Selon une étude parue dans The Lancet, le traitement hormonal substitutif de la ménopause (THM) serait associé à un risque accru de cancer de l’ovaire. C’est une équipe de chercheurs britanniques du Collaborative Group on Epidemiological Studies of Ovarian Cancer qui a décortiqué 52 études épidemiologiques portant sur un total de 21.488 femmes américaines, européennes et australiennes ayant développé des cancers de l'ovaire.

Celles qui avaient reçu un THM avaient un risque globalement augmenté de 40% d'avoir un cancer de l'ovaire par rapport aux femmes jamais traitées.

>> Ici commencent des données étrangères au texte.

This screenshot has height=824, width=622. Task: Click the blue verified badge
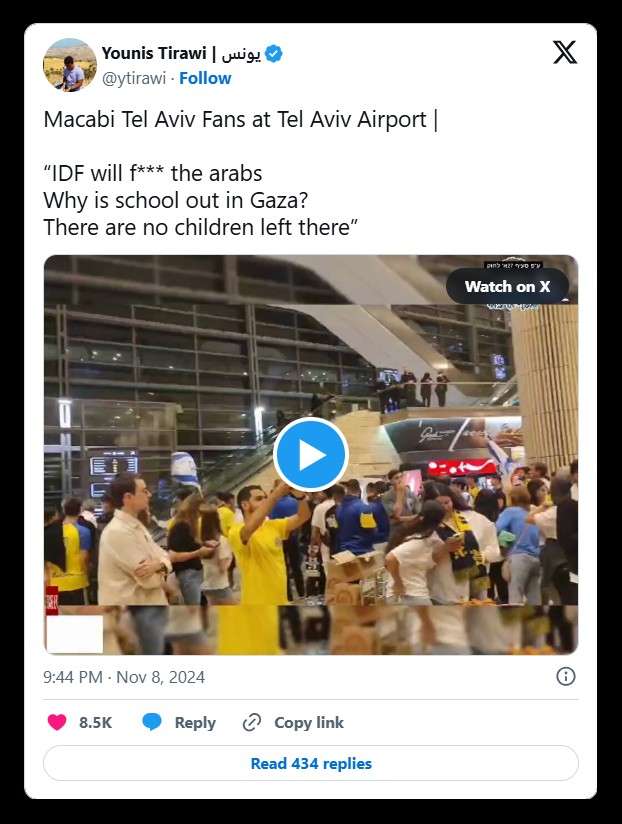pos(274,54)
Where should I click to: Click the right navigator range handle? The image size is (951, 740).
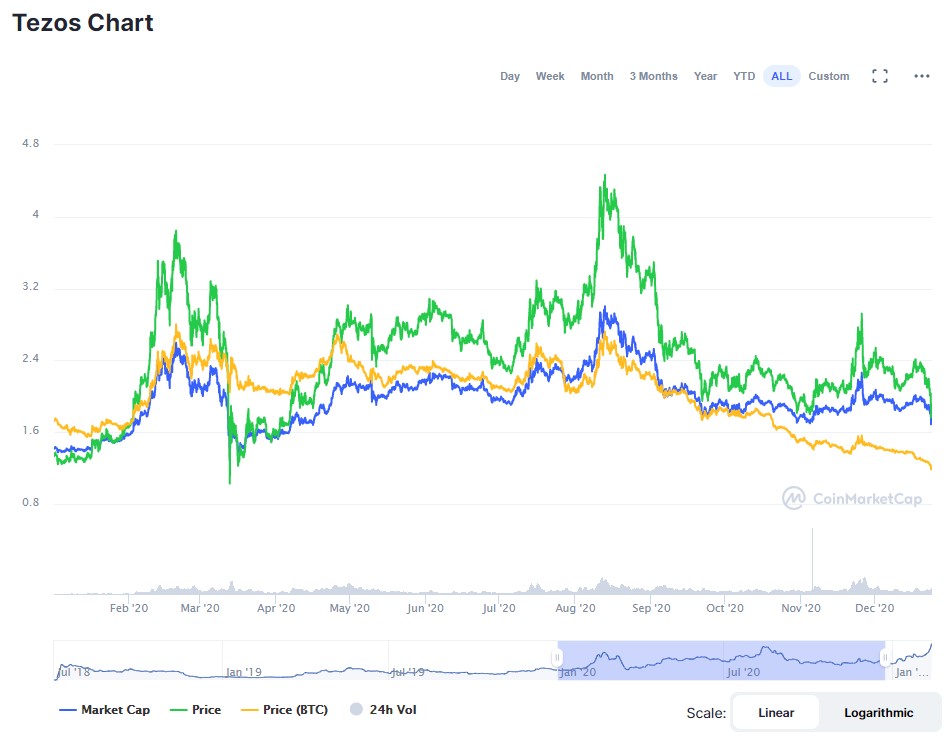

Pour les femmes qui ont pris un THM pendant 5 ans à partir de la cinquantaine, cela signifie un cancer supplémentaire pour 1 000 utilisatrices et un décès par cancer de l'ovaire pour 1 700 utilisatrices. Ce risque est le même qu’il s’agisse de femmes européennes ou américaines et qu’elles aient été sous oestrogènes seuls ou associés à un progestatif. En revanche, seules les tumeurs épithéliales séreuses et endométrioïdes voient leur risque accru. Les autres formes histologiques ne seraient pas impactées de ce point de vue par l’hormonothérapie.

Les chercheurs ont également relevé que l'accroissement du risque de cancer de l'ovaire est "significatif" pendant toute la durée du traitement. Et si le traitement n’a pas pas duré plus de 5 ans, le surrisque disparaît progressivement et complètement au bout de quelques années ; ce qui n'est pas le cas si le traitement a été poursuivi plus longtemps.

Le THM a connu sa période de gloire dans les années 1990. Son essor a été brutalement stoppé par la publication de l’étude WHI en 2000 qui montrait que les THM étaient à l’origine d’un risque accru de cancer du sein et d’évènements cardio-vasculaires. Les auteurs de l’étude temporisent l’impact de leur découverte en rappelant que le cancer de l’ovaire est plus rare que celui du sein et les maladies cardio-vasculaires. Et que « les risques mis en évidence par l'étude devraient avoir un "impact limité" sur le risque global du traitement hormonal de la ménopause ».

Dans sa toute dernière évaluation de juillet 2014, la HAS maintenait le Service Médical Rendu (SMR) du THM à un niveau « important ». Elle faisait mention dans son rapport du risque de cancer de l’ovaire, aux côtés de ceux - mieux connus - de cancer du sein, de l’endomètre, du risque thrombo-embolique veineux et d’AVC. Et précisément en raison de ces risques, la HAS recommandait « un traitement aux doses les plus ajustées et le plus court possible, réévalué au moins chaque année ».